Controllers issued commands to deploy an assembly called the starboard primary mirror wing, containing 3 of the 18 segments of the primary mirror. The wing was folded against the side of the spacecraft for launch, and over the course of about three hours a motor moved it into position and it was then locked into place. A similar wing on the other side of the primary mirror moved into place Jan. 7.
The deployment of the two mirror wings marked the end of the major deployments of the space telescope that started shortly after its Dec. 25 launch on an Ariane 5. Those efforts, which included deployment of the primary and secondary mirrors, its large sunshade and other devices such as a solar panel and antenna, took place without any major problems.
“The last two weeks have been totally amazing,” Bill Ochs, program manager for JWST at NASA’s Goddard Space Flight Center, told controllers in the mission operations center after the mirror wing latched into place.
He thanked both the team of engineers who oversaw the deployment as well as those at Goddard and Northrop Grumman, the prime contractor for the mission, who stowed the spacecraft into its launch configuration last year. “If they hadn’t done it perfectly, these last two weeks would not have gone as well as they had.”

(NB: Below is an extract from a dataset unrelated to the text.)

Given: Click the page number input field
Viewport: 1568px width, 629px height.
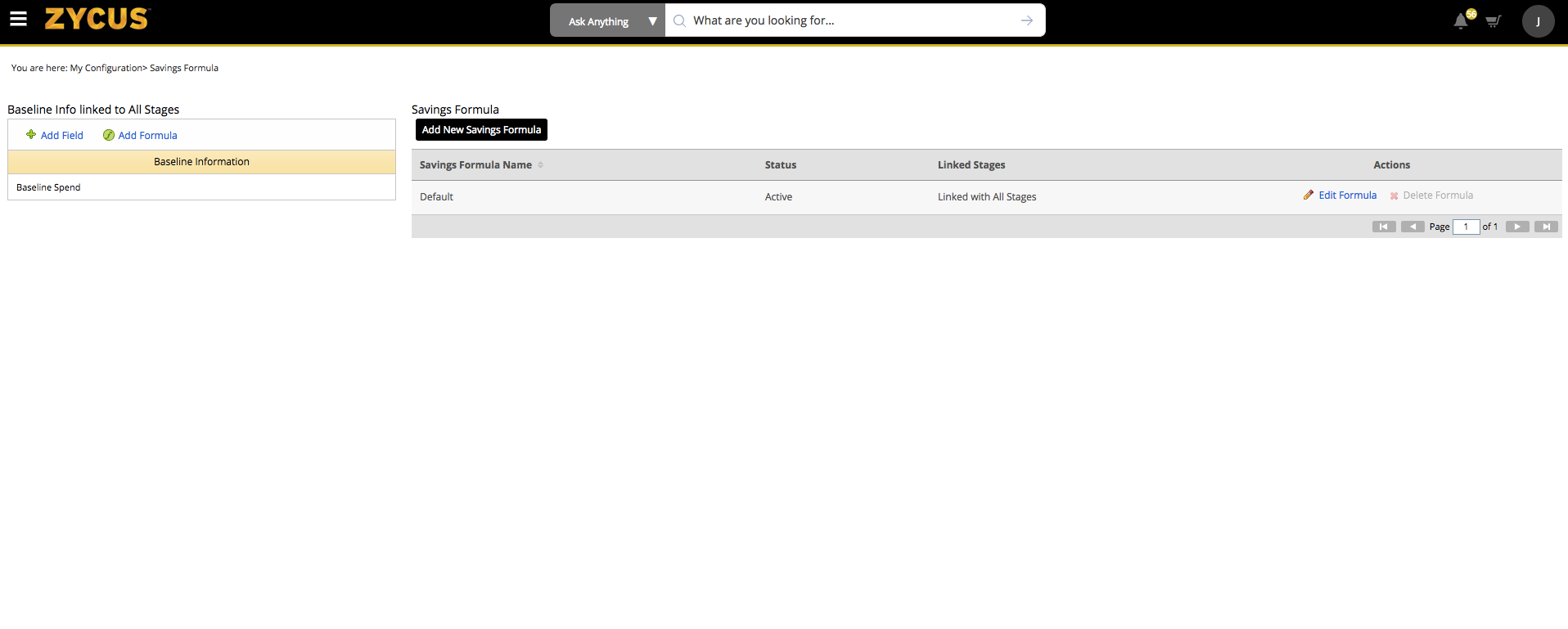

The deployments mark only the end of one phase of the commissioning of the $10 billion space telescope. Over the next several months engineers will align the optics of the telescope mirrors as well as check out the observatory’s four instruments. The spacecraft itself will perform a maneuver on approximately Jan. 23 to enter a halo orbit around the Earth-sun L-2 Lagrange point, 1.5 million kilometers from Earth. JWST is scheduled to be ready to start science operations about six months after launch.
NASA officials, though, celebrated the milestone of completing deployments. “While the journey is not complete, I join the Webb team in breathing a little easier and imagining the future breakthroughs bound to inspire the world,” NASA Administrator Bill Nelson said in a statement. “Each feat already achieved and future accomplishment is a testament to the thousands of innovators who poured their life’s passion into this mission.”
Thomas Zurbuchen, NASA associate administrator for science, noted on a NASA TV telecast of the final deployment steps that he had not shaved since the launch, a move he compared to the “playoff beards” that professional athletes grow. He intended the beard to grow until JWST was completely deployed.
As the final mirror wing folded into place, he said he was confident that beard would not be along much longer. “I fully expect to shave today.”